● **Dataset entries**

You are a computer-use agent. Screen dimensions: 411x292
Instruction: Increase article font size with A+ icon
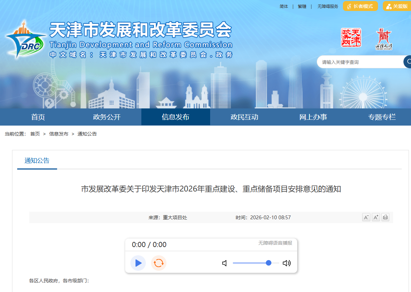[376, 217]
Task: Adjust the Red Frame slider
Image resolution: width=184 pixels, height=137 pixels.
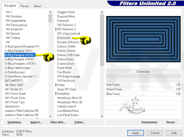Action: point(143,85)
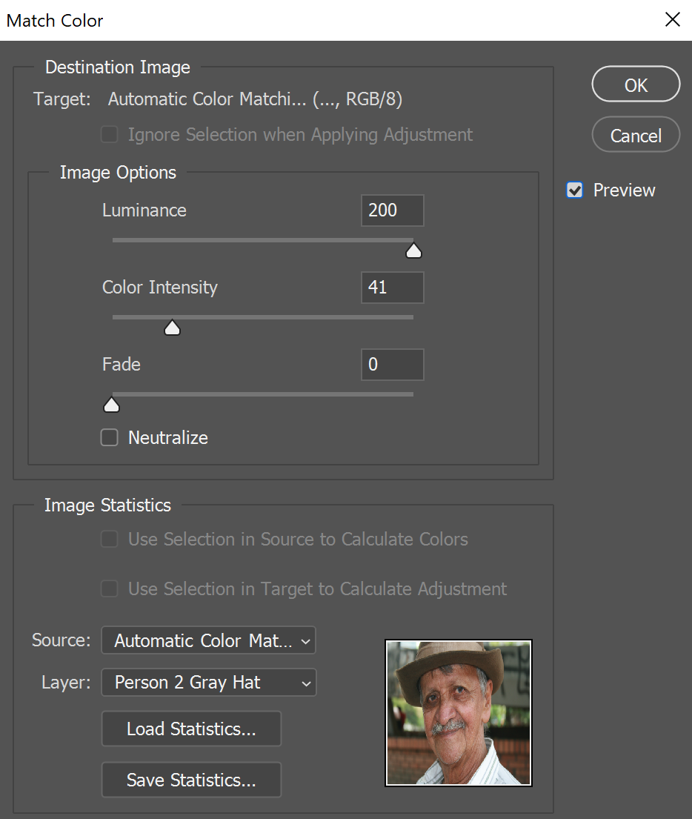The width and height of the screenshot is (692, 819).
Task: Close the Match Color window with the X
Action: coord(672,20)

● **The task**
The result should be all the records, retyped exactly, with no pictures among them.

● **Solution to this exercise**
You are a computer-use agent. Screen dimensions: 411x292
Instruction: Increase article font size with A+ icon
[376, 217]
Task: Adjust the Red Frame slider
Image resolution: width=184 pixels, height=137 pixels.
Action: point(143,85)
The width and height of the screenshot is (692, 819).
Task: Close the Match Color window with the X
Action: coord(672,20)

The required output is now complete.